» **WORK REQUEST**: Search the material below for the string "Open" and list each line that holds it.

——————

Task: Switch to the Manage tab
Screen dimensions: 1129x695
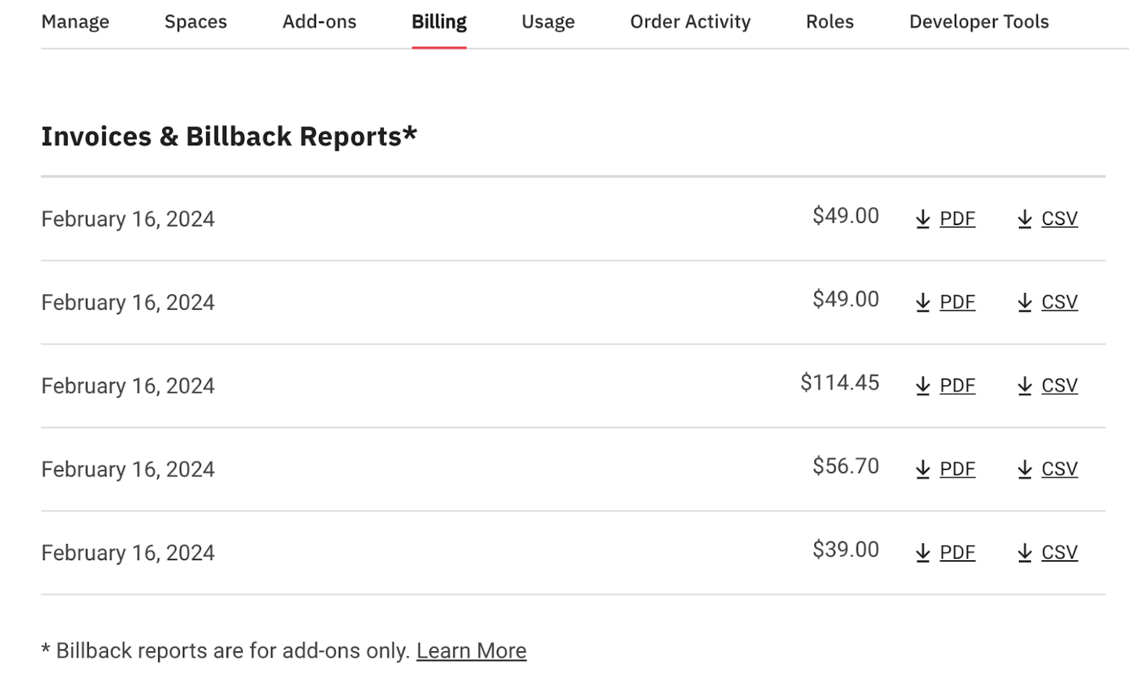Action: point(75,22)
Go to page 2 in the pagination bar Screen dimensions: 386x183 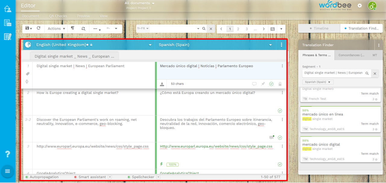pyautogui.click(x=238, y=28)
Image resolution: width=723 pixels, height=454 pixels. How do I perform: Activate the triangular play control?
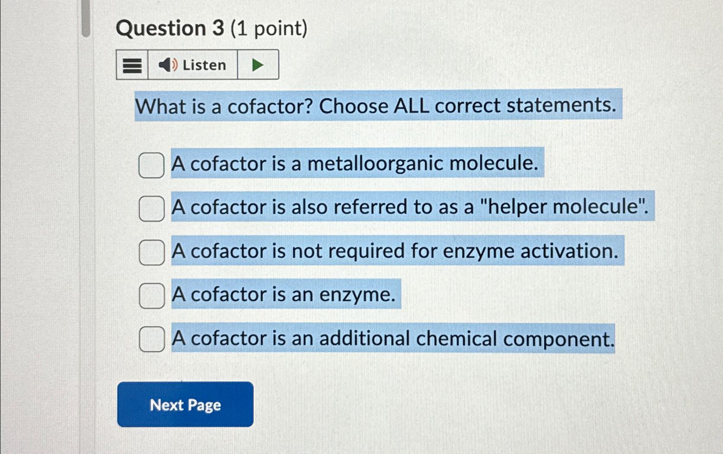257,64
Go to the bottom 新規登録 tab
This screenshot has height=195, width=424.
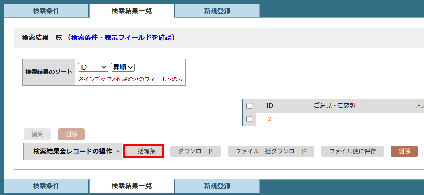point(217,186)
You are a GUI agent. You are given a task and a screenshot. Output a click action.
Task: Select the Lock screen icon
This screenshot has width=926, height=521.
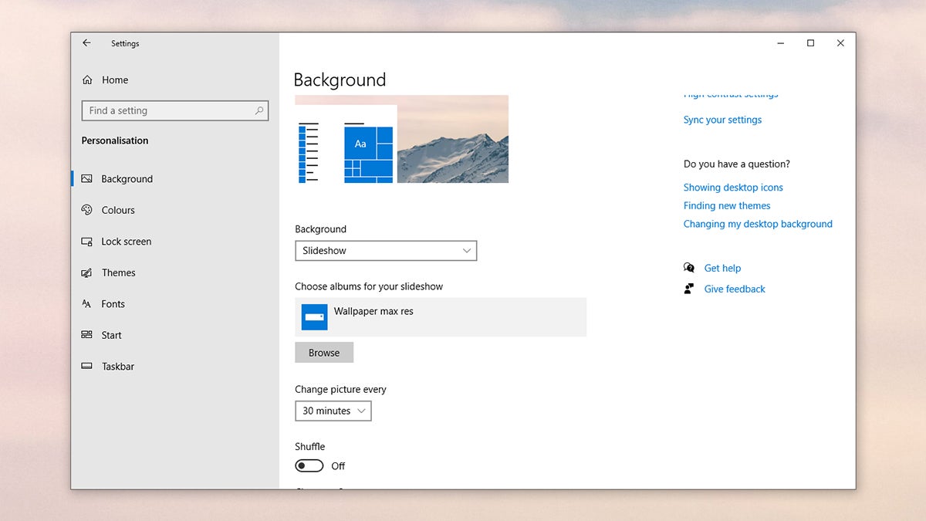pos(87,241)
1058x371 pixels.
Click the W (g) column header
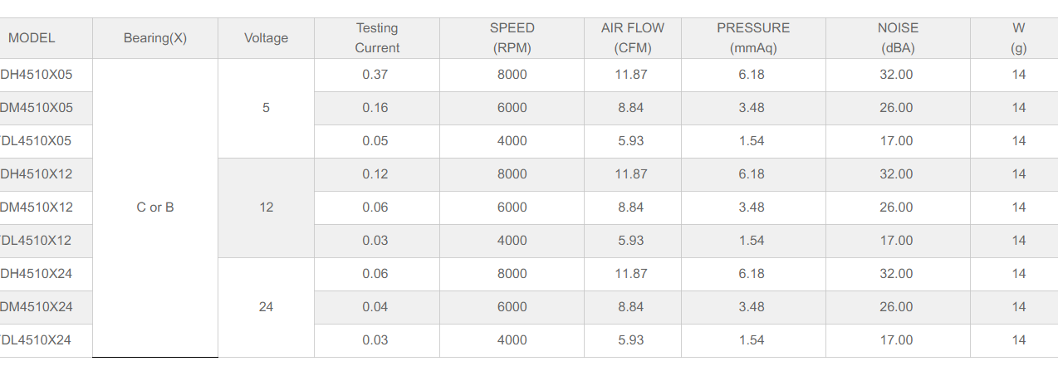[1018, 38]
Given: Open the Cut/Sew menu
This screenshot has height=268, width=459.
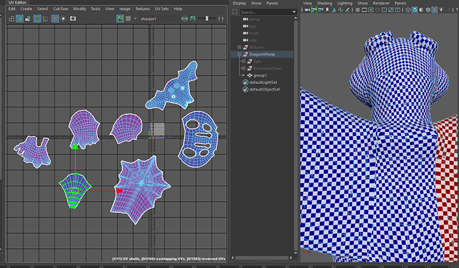Looking at the screenshot, I should tap(61, 9).
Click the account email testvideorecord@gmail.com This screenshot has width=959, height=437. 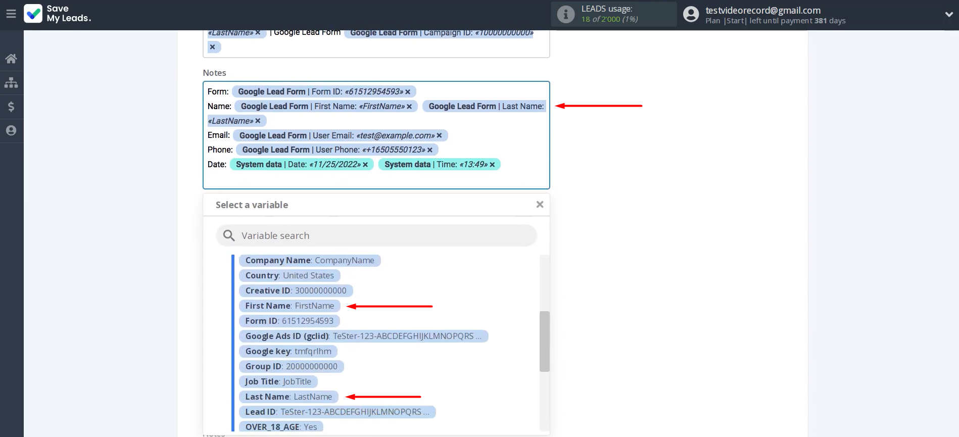(x=762, y=10)
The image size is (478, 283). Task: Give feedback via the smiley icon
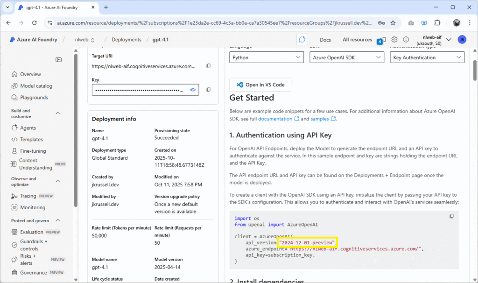[x=406, y=40]
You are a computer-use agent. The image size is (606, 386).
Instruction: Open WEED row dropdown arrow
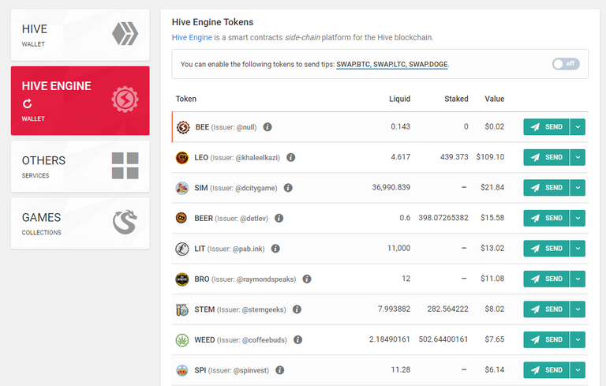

——————

» **RESPONSE AREA**:
Given: Open the Cut/Sew menu
Instruction: Open WEED row dropdown arrow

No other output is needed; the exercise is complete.